Your answer should be an exact copy of every record.

Data excerpts:
%%

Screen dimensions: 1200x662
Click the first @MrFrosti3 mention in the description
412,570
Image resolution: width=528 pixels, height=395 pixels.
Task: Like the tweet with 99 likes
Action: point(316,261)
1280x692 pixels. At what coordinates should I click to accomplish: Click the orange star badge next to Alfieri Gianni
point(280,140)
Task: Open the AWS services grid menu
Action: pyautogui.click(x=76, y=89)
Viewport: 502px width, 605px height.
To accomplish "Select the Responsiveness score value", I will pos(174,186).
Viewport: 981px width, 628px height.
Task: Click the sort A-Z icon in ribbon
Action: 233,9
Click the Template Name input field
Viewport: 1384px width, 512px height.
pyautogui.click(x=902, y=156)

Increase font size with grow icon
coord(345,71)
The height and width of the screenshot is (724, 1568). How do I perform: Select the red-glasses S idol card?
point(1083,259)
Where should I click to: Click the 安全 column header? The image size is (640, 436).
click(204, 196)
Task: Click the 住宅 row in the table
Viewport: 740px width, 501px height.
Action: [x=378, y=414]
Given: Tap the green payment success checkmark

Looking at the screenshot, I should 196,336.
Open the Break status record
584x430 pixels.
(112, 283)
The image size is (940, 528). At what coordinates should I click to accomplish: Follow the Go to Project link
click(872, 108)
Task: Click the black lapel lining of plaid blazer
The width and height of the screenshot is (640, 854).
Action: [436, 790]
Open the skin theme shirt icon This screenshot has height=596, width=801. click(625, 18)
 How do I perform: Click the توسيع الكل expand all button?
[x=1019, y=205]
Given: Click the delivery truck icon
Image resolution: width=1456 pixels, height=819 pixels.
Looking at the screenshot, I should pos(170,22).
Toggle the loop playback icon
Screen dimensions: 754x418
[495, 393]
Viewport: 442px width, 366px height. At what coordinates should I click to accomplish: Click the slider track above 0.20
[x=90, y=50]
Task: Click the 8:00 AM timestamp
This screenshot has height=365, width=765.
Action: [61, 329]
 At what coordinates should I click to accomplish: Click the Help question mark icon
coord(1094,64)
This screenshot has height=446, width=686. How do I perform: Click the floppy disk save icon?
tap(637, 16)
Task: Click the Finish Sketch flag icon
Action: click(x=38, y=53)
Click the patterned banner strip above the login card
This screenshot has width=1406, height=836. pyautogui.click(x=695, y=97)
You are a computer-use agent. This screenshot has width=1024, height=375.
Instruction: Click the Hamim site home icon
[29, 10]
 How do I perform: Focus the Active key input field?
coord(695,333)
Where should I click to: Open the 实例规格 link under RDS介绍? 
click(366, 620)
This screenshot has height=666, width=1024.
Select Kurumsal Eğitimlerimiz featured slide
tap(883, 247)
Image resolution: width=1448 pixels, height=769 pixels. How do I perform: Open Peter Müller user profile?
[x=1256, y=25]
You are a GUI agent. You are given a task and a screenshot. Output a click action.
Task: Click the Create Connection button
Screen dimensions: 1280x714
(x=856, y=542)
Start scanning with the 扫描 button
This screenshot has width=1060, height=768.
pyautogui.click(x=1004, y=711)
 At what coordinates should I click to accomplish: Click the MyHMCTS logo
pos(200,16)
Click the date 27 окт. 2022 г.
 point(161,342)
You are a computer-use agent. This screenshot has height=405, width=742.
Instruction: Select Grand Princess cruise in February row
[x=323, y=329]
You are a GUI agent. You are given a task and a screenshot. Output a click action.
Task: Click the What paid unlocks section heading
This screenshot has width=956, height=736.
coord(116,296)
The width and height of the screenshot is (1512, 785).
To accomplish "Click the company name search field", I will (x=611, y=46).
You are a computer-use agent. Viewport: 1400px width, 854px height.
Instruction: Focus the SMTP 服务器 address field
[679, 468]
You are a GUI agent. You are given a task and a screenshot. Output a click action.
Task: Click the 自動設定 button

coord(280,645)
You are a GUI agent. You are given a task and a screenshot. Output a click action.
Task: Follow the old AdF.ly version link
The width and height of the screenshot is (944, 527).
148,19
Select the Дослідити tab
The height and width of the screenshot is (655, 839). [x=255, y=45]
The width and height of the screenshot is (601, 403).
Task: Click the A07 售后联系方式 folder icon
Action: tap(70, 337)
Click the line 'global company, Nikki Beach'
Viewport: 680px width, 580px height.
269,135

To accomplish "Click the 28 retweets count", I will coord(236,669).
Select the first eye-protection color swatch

%%

• Exercise solution:
Screen dimensions: 1200x662
Click the first @MrFrosti3 mention in the description
412,570
Image resolution: width=528 pixels, height=395 pixels.
Task: Like the tweet with 99 likes
Action: point(316,261)
1280x692 pixels. At what coordinates should I click to accomplish: Click the orange star badge next to Alfieri Gianni
point(280,140)
Task: Open the AWS services grid menu
Action: pyautogui.click(x=76, y=89)
Viewport: 502px width, 605px height.
To accomplish "Select the Responsiveness score value", I will pos(174,186).
Viewport: 981px width, 628px height.
Task: Click the sort A-Z icon in ribbon
Action: 233,9
Click the Template Name input field
Viewport: 1384px width, 512px height.
pyautogui.click(x=902, y=156)

Increase font size with grow icon
coord(345,71)
The height and width of the screenshot is (724, 1568). How do I perform: Select the red-glasses S idol card?
point(1083,259)
Where should I click to: Click the 安全 column header? The image size is (640, 436).
click(204, 196)
Task: Click the 住宅 row in the table
Viewport: 740px width, 501px height.
Action: [x=378, y=414]
Given: Tap the green payment success checkmark

Looking at the screenshot, I should 196,336.
Open the Break status record
584x430 pixels.
(112, 283)
The image size is (940, 528). At what coordinates should I click to accomplish: Follow the Go to Project link
click(872, 108)
Task: Click the black lapel lining of plaid blazer
The width and height of the screenshot is (640, 854).
Action: [436, 790]
Open the skin theme shirt icon This screenshot has height=596, width=801. click(625, 18)
 How do I perform: Click the توسيع الكل expand all button?
[x=1019, y=205]
Given: Click the delivery truck icon
Image resolution: width=1456 pixels, height=819 pixels.
Looking at the screenshot, I should pos(170,22).
Toggle the loop playback icon
Screen dimensions: 754x418
[495, 393]
Viewport: 442px width, 366px height. At what coordinates should I click to accomplish: Click the slider track above 0.20
[x=90, y=50]
Task: Click the 8:00 AM timestamp
This screenshot has height=365, width=765.
Action: [61, 329]
 At what coordinates should I click to accomplish: Click the Help question mark icon
coord(1094,64)
This screenshot has height=446, width=686. How do I perform: Click the floppy disk save icon?
tap(637, 16)
Task: Click the Finish Sketch flag icon
Action: click(x=38, y=53)
Click the patterned banner strip above the login card
This screenshot has width=1406, height=836. pyautogui.click(x=695, y=97)
You are a computer-use agent. This screenshot has width=1024, height=375.
Instruction: Click the Hamim site home icon
[29, 10]
 How do I perform: Focus the Active key input field?
coord(695,333)
Where should I click to: Open the 实例规格 link under RDS介绍? 
click(366, 620)
This screenshot has height=666, width=1024.
Select Kurumsal Eğitimlerimiz featured slide
tap(883, 247)
Image resolution: width=1448 pixels, height=769 pixels. How do I perform: Open Peter Müller user profile?
[x=1256, y=25]
You are a GUI agent. You are given a task and a screenshot. Output a click action.
Task: Click the Create Connection button
Screen dimensions: 1280x714
(x=856, y=542)
Start scanning with the 扫描 button
This screenshot has width=1060, height=768.
pyautogui.click(x=1004, y=711)
 At what coordinates should I click to accomplish: Click the MyHMCTS logo
pos(200,16)
Click the date 27 окт. 2022 г.
 point(161,342)
You are a computer-use agent. This screenshot has height=405, width=742.
Instruction: Select Grand Princess cruise in February row
[x=323, y=329]
You are a GUI agent. You are given a task and a screenshot. Output a click action.
Task: Click the What paid unlocks section heading
This screenshot has width=956, height=736.
coord(116,296)
The width and height of the screenshot is (1512, 785).
To accomplish "Click the company name search field", I will (x=611, y=46).
You are a computer-use agent. Viewport: 1400px width, 854px height.
Instruction: Focus the SMTP 服务器 address field
[679, 468]
You are a GUI agent. You are given a task and a screenshot. Output a click action.
Task: Click the 自動設定 button

coord(280,645)
You are a GUI agent. You are given a task and a screenshot. Output a click action.
Task: Follow the old AdF.ly version link
The width and height of the screenshot is (944, 527).
148,19
Select the Дослідити tab
The height and width of the screenshot is (655, 839). [x=255, y=45]
The width and height of the screenshot is (601, 403).
Task: Click the A07 售后联系方式 folder icon
Action: tap(70, 337)
Click the line 'global company, Nikki Beach'
Viewport: 680px width, 580px height.
269,135

To accomplish "Click the 28 retweets count", I will coord(236,669).
Select the first eye-protection color swatch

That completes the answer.